[Dataset entries]
------------

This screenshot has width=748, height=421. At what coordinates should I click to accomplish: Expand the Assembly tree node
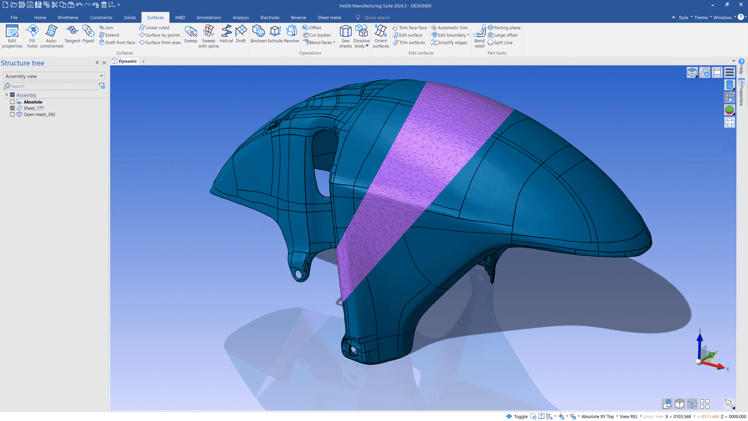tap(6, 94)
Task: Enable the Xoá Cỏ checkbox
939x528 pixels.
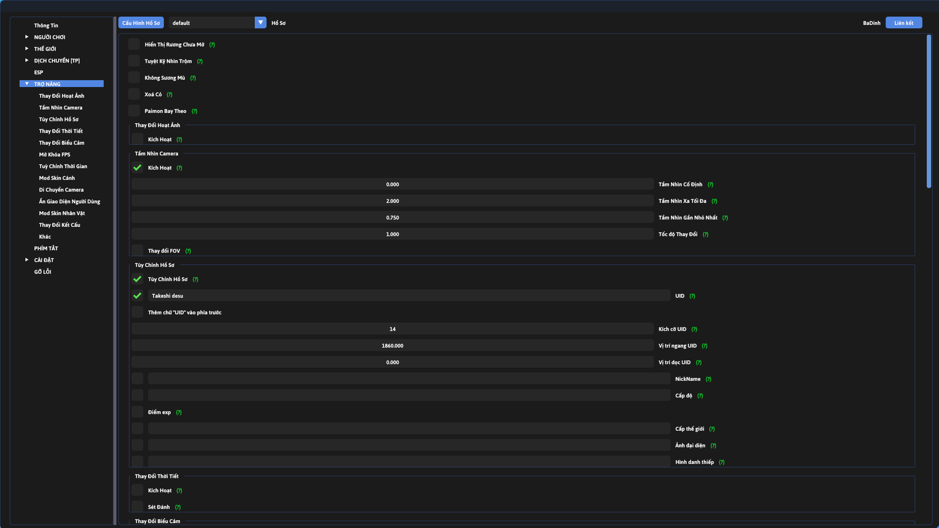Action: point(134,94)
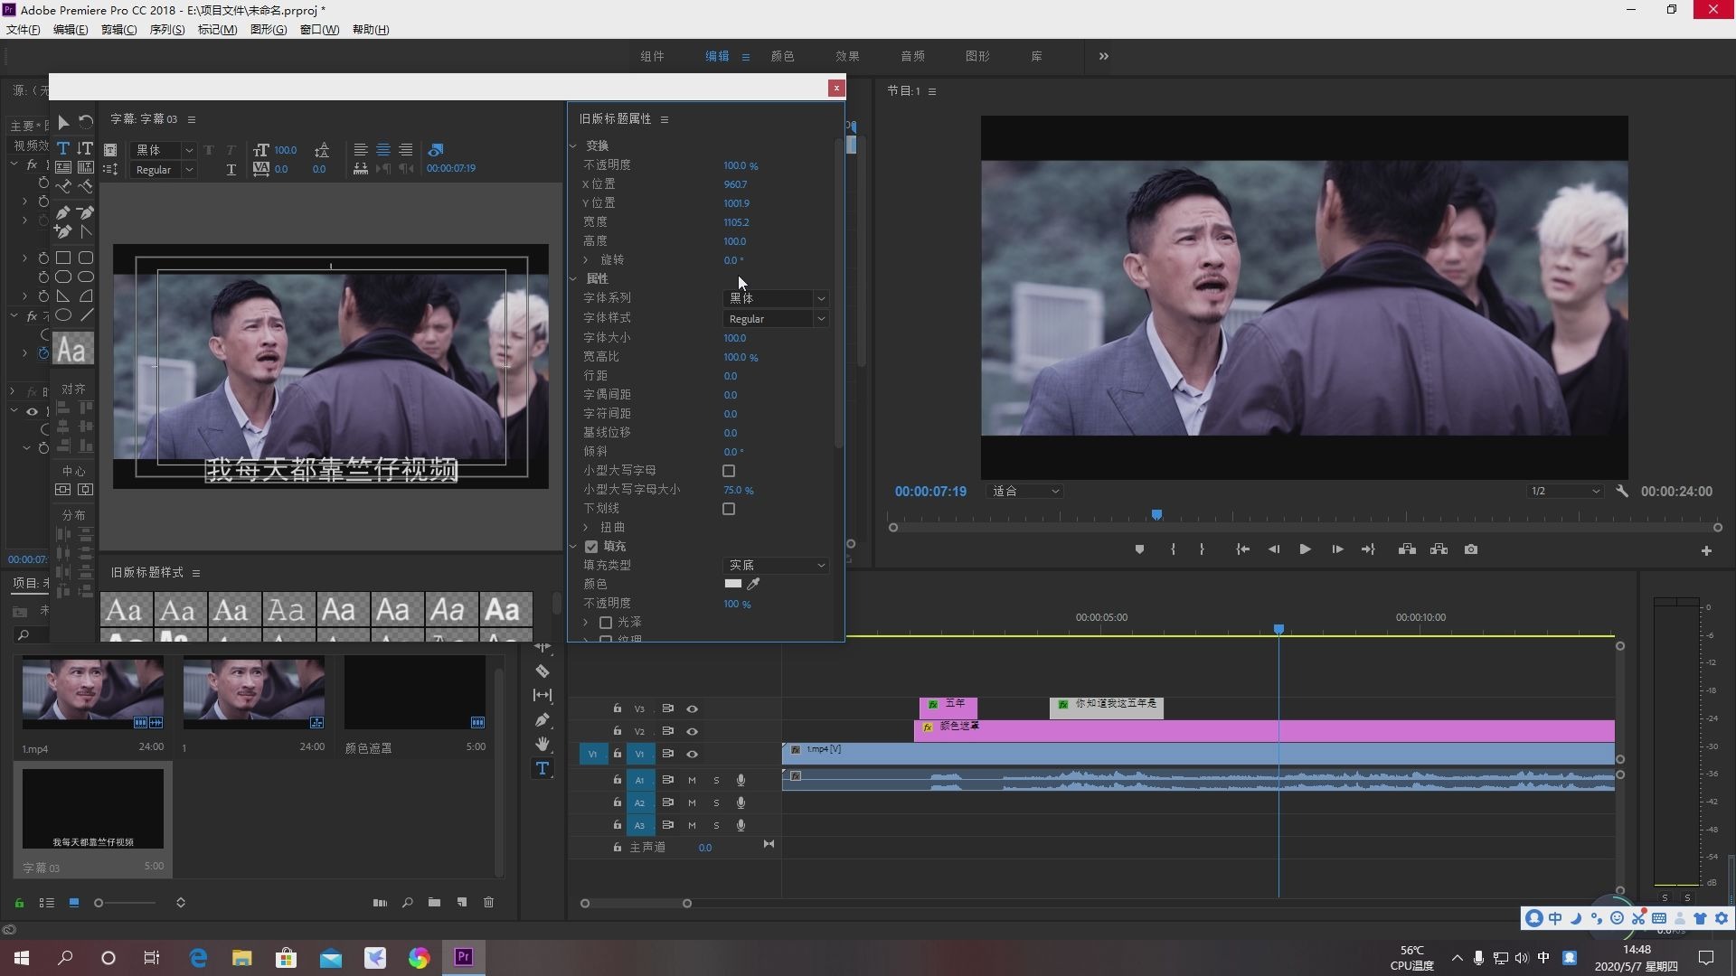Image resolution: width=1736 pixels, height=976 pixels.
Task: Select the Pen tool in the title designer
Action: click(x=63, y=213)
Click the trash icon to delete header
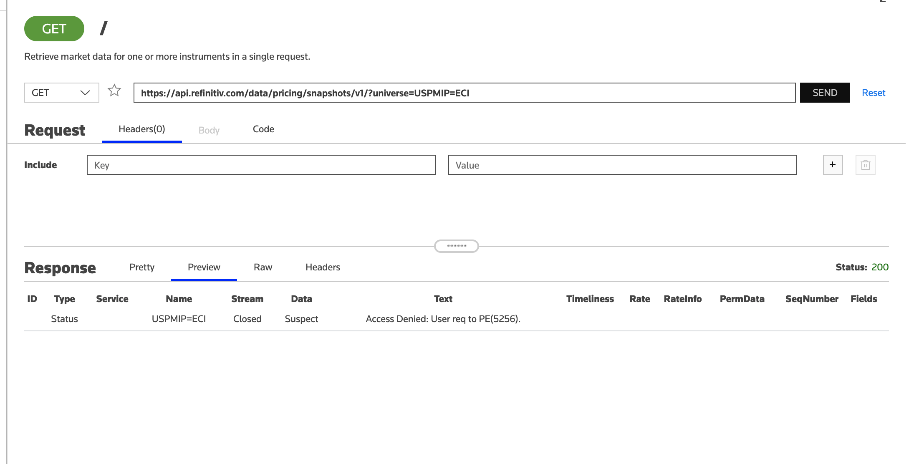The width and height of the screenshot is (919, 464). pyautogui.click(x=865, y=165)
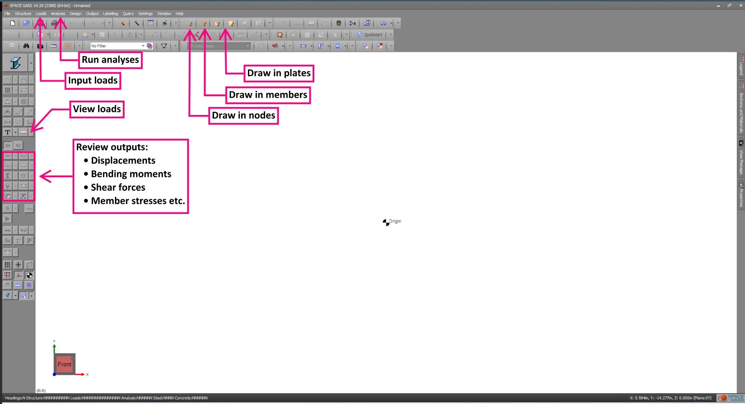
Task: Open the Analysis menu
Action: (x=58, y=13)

------------

_What you will do_.
Write out every line above exactly as it is, leaving out the pictures.

_Task solution_.
This screenshot has width=748, height=421. At what coordinates should I click to accomplish: Expand the Assembly tree node
tap(6, 94)
Task: Enable the Xoá Cỏ checkbox
939x528 pixels.
Action: point(134,94)
Image resolution: width=1736 pixels, height=976 pixels.
Task: Select the Pen tool in the title designer
Action: click(x=63, y=213)
Click the trash icon to delete header
The width and height of the screenshot is (919, 464). pyautogui.click(x=865, y=165)
Task: Open the Analysis menu
Action: (x=58, y=13)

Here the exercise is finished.